I want you to be free from anxieties. The unmarried man is anxious about the things of the Lord, how to please the Lord.  But the married man is anxious about worldly things, how to please his wife,  and his interests are divided. And the unmarried or betrothed woman is anxious about the things of the Lord, how to be holy in body and spirit. But the married woman is anxious about worldly things, how to please her husband.  I say this for your own benefit, not to lay any restraint upon you, but to promote good order and to secure your undivided devotion to the Lord.
If anyone thinks that he is not behaving properly toward his betrothed, if his passions are strong, and it has to be, let him do as he wishes: let them marry—it is no sin.  But whoever is firmly established in his heart, being under no necessity but having his desire under control, and has determined this in his heart, to keep her as his betrothed, he will do well.  So then he who marries his betrothed does well, and he who refrains from marriage will do even better.
A wife is bound to her husband as long as he lives. But if her husband dies, she is free to be married to whom she wishes, only in the Lord.  Yet in my judgment she is happier if she remains as she is.
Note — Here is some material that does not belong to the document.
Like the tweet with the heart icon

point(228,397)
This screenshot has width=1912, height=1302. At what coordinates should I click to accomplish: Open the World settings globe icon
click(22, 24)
And I think that I too have the Spirit of God.

The point of all this is just that people need to focus their lives on God, and not on their undue desires.  If marriage satisfies a person's desires so that they can then turn their attention to God, then Paul advises the blessing of marriage.  This is a great way to avoid the sexual idolatry that can come from trying to find forbidden pleasure outside of marriage.  However, if a person can please God through singleness, then that is also a holy and blessed lifestyle.
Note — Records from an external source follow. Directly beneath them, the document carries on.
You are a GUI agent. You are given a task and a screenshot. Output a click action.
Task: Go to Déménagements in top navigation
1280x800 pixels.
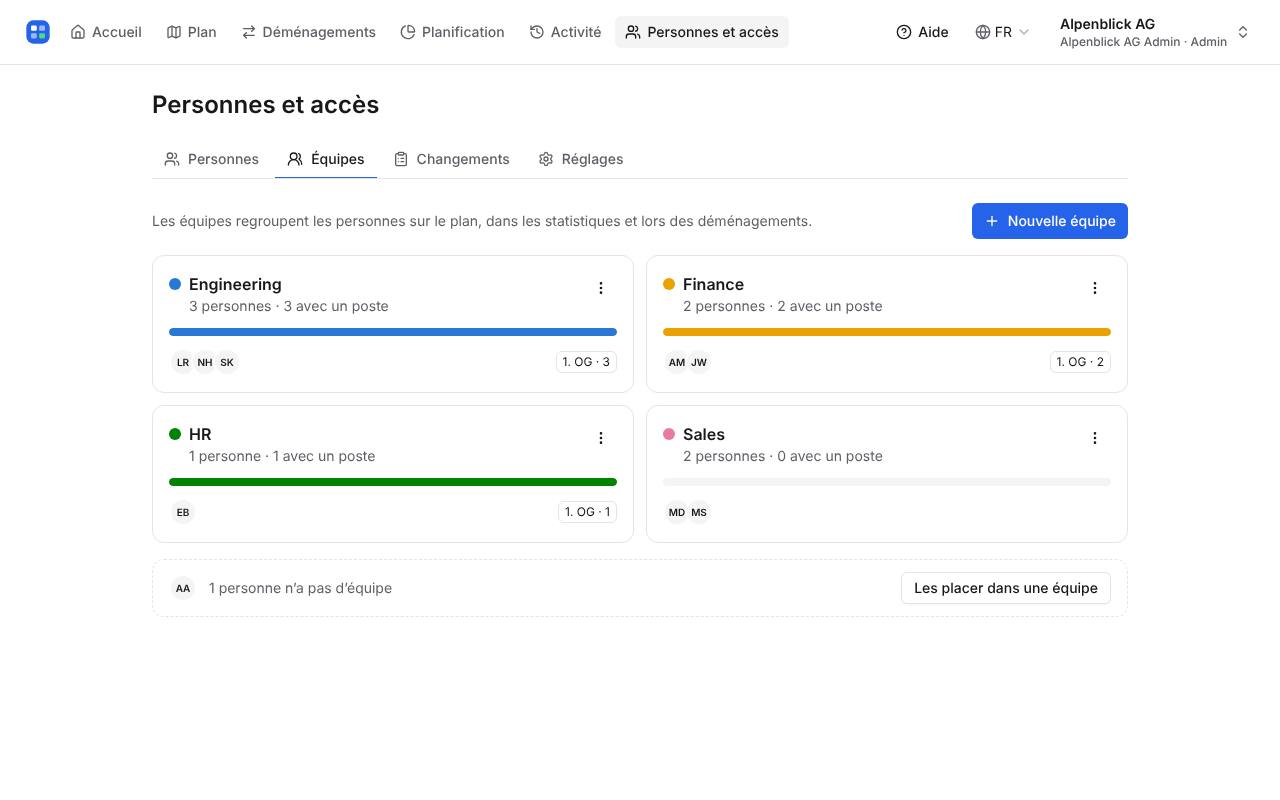point(309,32)
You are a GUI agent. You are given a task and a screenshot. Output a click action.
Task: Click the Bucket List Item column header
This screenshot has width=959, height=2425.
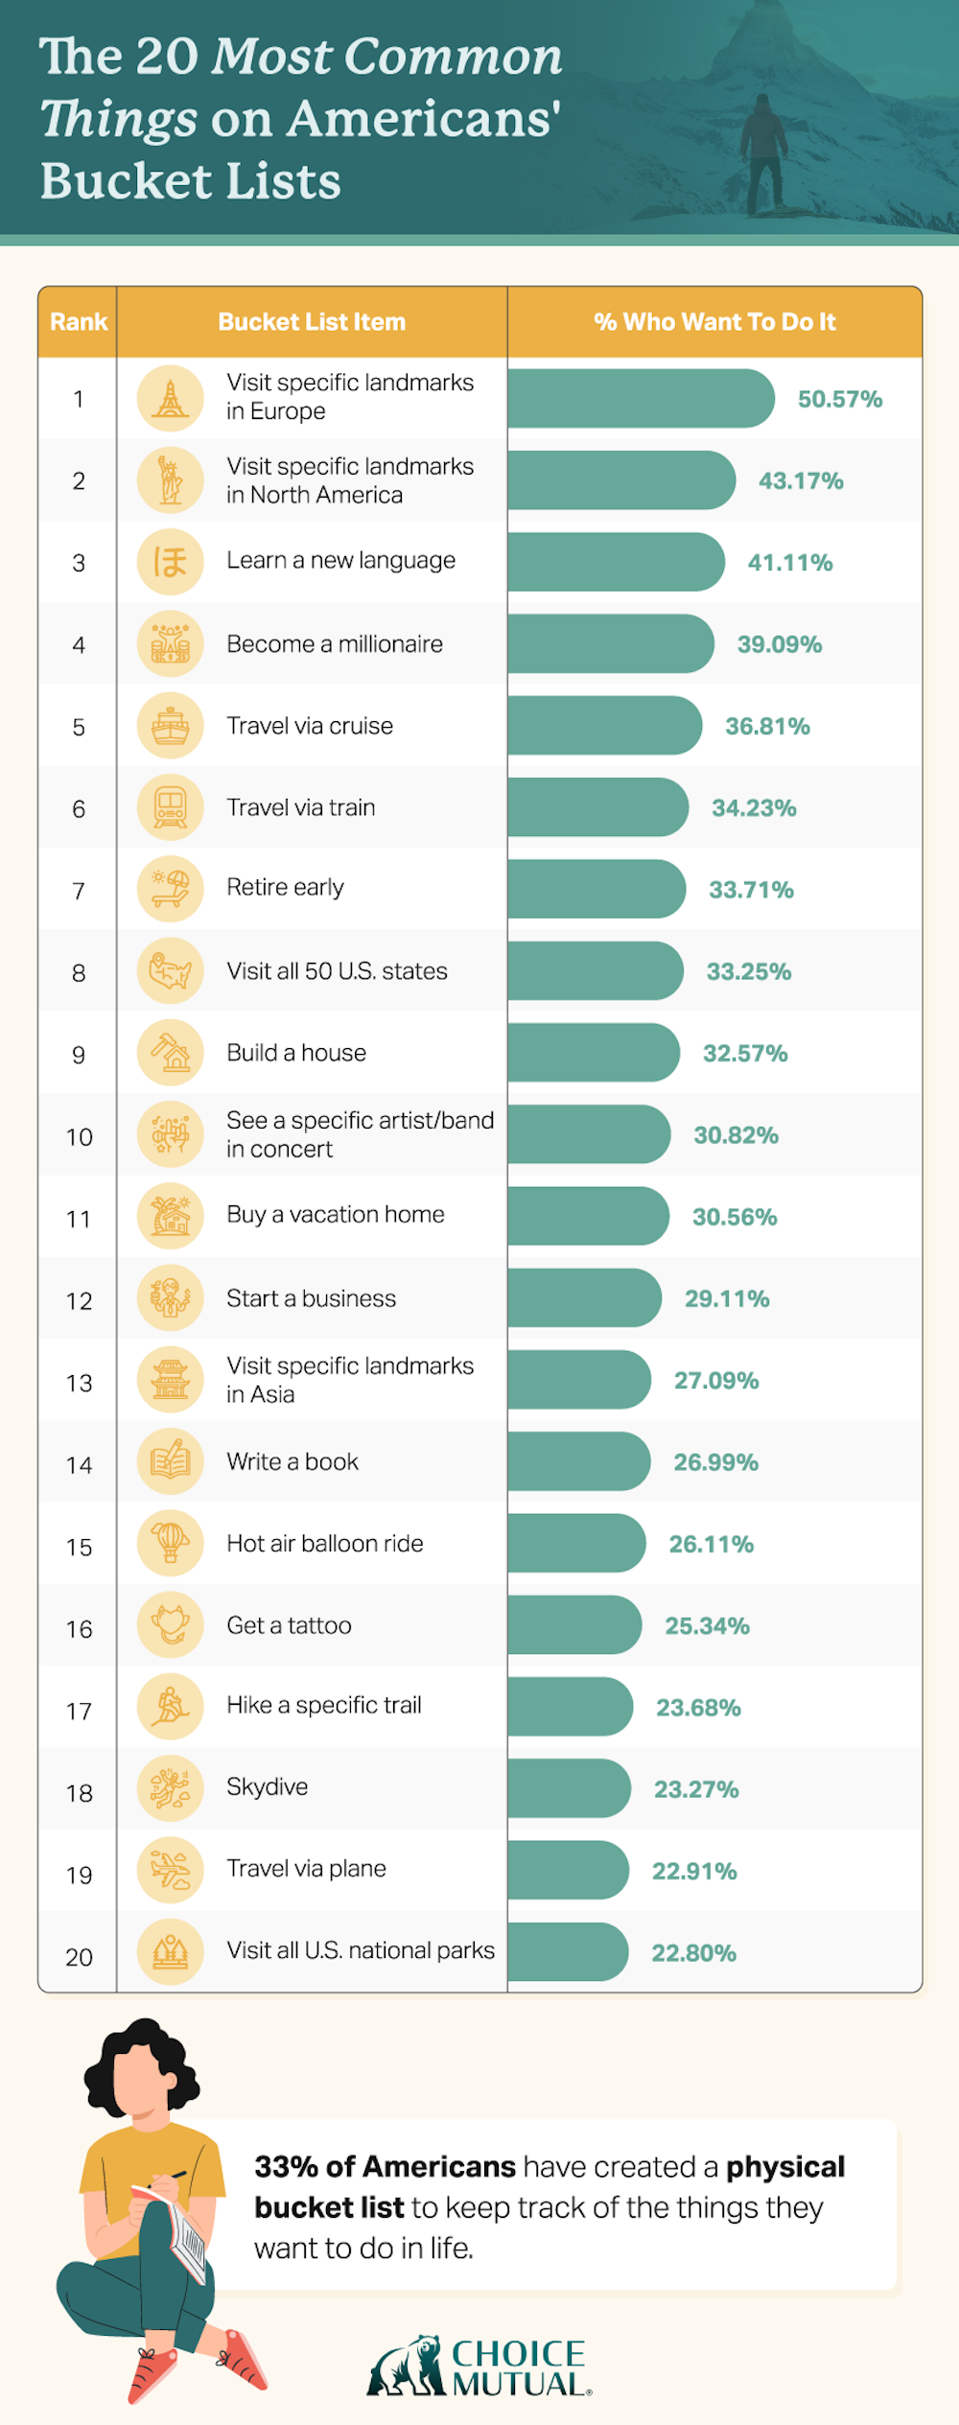(x=312, y=322)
Many unmarried people who struggle with sexual temptation and sin believe that marriage will eliminate their sexual idolatry.  For some, this is true.  For many others, it is not.  Sexual idolatry remains an issue for many married people.  Some seek sexual satisfaction outside of God's will and outside of their marriage, either through in-person infidelity, or through online affairs and pornography.  Others selfishly demand their own way in the marriage bed, making their own pleasure the goal instead of being attentive to the needs of their spouse.  Some selfishly withhold affection from their marriage partners, using sex as a means of control.  Still others don't intend any harm, yet are not mindful of their spouses' needs.  All these forms of idolatry can be addressed by prayer, fasting (abstention from illicit or even all forms of sexuality), getting honest with ourselves and with our spouses, and seeking to honor God with our bodies and in our relationships.

When you read about idolatry in the Bible, it's easy to say to yourself, "I'm not bowing down and worshiping a statue."  But idolatry is so much more than that!  Idolatry is allowing anything to get between us and God.  It's entertaining selfish attitudes in the marriage.  It's seeking inappropriate outlets for your sexuality, and not following God's design for intimacy.  The believer must avoid all kinds of idolatry at all times--the overt kind, and the covert kind.  Sexual idolatry is a subtle religion that replaces our true faith with the falsehood of forbidden flesh.  God wants us to remain pure, and undefiled by the world.  His Word reminds us how to avoid sexual idolatry when it says, "You are not your own, for you were bought with a price. So glorify God in your body."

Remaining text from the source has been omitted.